Vectors in \text{span}(\vec u, \vec v) must have an equal 2nd and 3rd component, and the third component is 252, so the second must be as well.

We can construct the following series of matrices to get (X^TX)^{-1}X^T.

• X = \begin{bmatrix} 1 & 0 \\ 0 & 1 \\ 0 & 1 \end{bmatrix}
• X^T = \begin{bmatrix} 1 & 0 & 0 \\ 0 & 1 & 1 \end{bmatrix}
• X^TX = \begin{bmatrix} 1 & 0 \\ 0 & 2 \end{bmatrix}
• (X^TX)^{-1} = \begin{bmatrix} 1 & 0 \\ 0 & \frac{1}{2} \end{bmatrix}
• (X^TX)^{-1}X^T = \begin{bmatrix} 1 & 0 & 0 \\ 0 & \frac{1}{2} & \frac{1}{2} \end{bmatrix}

a = 4, b = 5.

The result from the part (b) implies that when using the normal equations to find coefficients for \vec u and \vec v – which we know from lecture produce an error vector whose length is minimized – the coefficient on \vec u must be y_1 and the coefficient on \vec v must be \frac{y_2 + y_3}{2}. This can be shown by taking the result from part (b), \begin{bmatrix} 1 & 0 & 0 \\ 0 & \frac{1}{2} & \frac{1}{2} \end{bmatrix}, and multiplying it by the vector \vec y = \begin{bmatrix} y_1 \\ y_2 \\ y_3 \end{bmatrix}.

Here, y_1 = 4, so a = 4. We also know y_2 = 2 and y_3 = 8, so b = \frac{2+8}{2} = 5.

3 \sqrt{2}.

The correct value of a \vec u + b \vec v = \begin{bmatrix} 4 \\ 5 \\ 5\end{bmatrix}. Then, \vec{e} = \begin{bmatrix} 4 \\ 2 \\ 8 \end{bmatrix} - \begin{bmatrix} 4 \\ 5 \\ 5 \end{bmatrix} = \begin{bmatrix} 0 \\ -3 \\ 3 \end{bmatrix}, which has a length of \sqrt{0^2 + (-3)^2 + 3^2} = 3\sqrt{2}.

Yes, but for a reason that isn’t listed here.

Here’s the full reason:

1. We can use the normal equations to find c and d, no matter what \vec{y} is.
2. The error vector \vec e that results from using the normal equations is such that \vec e is orthogonal to the span of the columns of X.
3. The columns of X are just \vec u and \vec v.

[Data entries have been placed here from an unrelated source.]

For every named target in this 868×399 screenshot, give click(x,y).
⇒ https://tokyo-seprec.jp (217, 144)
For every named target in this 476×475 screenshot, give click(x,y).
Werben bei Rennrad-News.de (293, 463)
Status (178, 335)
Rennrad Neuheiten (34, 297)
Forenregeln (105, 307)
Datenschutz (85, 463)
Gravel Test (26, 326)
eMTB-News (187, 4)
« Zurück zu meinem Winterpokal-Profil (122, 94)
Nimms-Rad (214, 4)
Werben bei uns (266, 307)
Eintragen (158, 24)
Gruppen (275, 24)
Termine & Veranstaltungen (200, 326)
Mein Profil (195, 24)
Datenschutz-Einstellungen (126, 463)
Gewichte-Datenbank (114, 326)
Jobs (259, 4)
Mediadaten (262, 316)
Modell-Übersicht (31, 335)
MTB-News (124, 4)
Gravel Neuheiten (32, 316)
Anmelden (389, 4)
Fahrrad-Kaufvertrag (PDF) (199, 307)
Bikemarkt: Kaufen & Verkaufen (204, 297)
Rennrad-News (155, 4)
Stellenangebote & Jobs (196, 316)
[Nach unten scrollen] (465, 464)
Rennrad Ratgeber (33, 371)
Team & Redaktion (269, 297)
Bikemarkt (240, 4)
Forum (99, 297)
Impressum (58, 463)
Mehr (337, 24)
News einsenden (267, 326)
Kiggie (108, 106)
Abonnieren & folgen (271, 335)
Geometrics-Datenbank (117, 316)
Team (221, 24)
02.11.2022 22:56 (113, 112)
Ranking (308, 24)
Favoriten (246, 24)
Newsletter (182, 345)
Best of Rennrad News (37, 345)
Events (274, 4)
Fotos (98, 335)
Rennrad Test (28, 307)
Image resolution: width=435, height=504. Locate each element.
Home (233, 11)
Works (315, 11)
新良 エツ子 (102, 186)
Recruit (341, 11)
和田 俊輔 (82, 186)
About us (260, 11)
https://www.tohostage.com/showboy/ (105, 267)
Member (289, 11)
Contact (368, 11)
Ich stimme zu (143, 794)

So, \vec e is orthogonal to any linear combination of \vec u and \vec v.
4. One of the many linear combinations of \vec u and \vec v is \begin{bmatrix} 1 \\ 0 \\ 0 \end{bmatrix} + \begin{bmatrix} 0 \\ 1 \\ 1 \end{bmatrix} = \begin{bmatrix} 1 \\ 1 \\ 1 \end{bmatrix}.
5. This means that the vector \vec e is orthogonal to \begin{bmatrix} 1 \\ 1 \\ 1 \end{bmatrix}, which means that \vec{1}^T \vec{e} = 0 \implies \sum_{i = 1}^3 e_i = 0.

Correct: Scalar.

• \vec{s}^T: 1 x 100
• Q: 100 x 12.
• \vec{f}: 12 x 1.

The inner dimensions of 100 and 12 cancel, and so \vec{s}^T Q \vec{f} is of shape 1 x 1.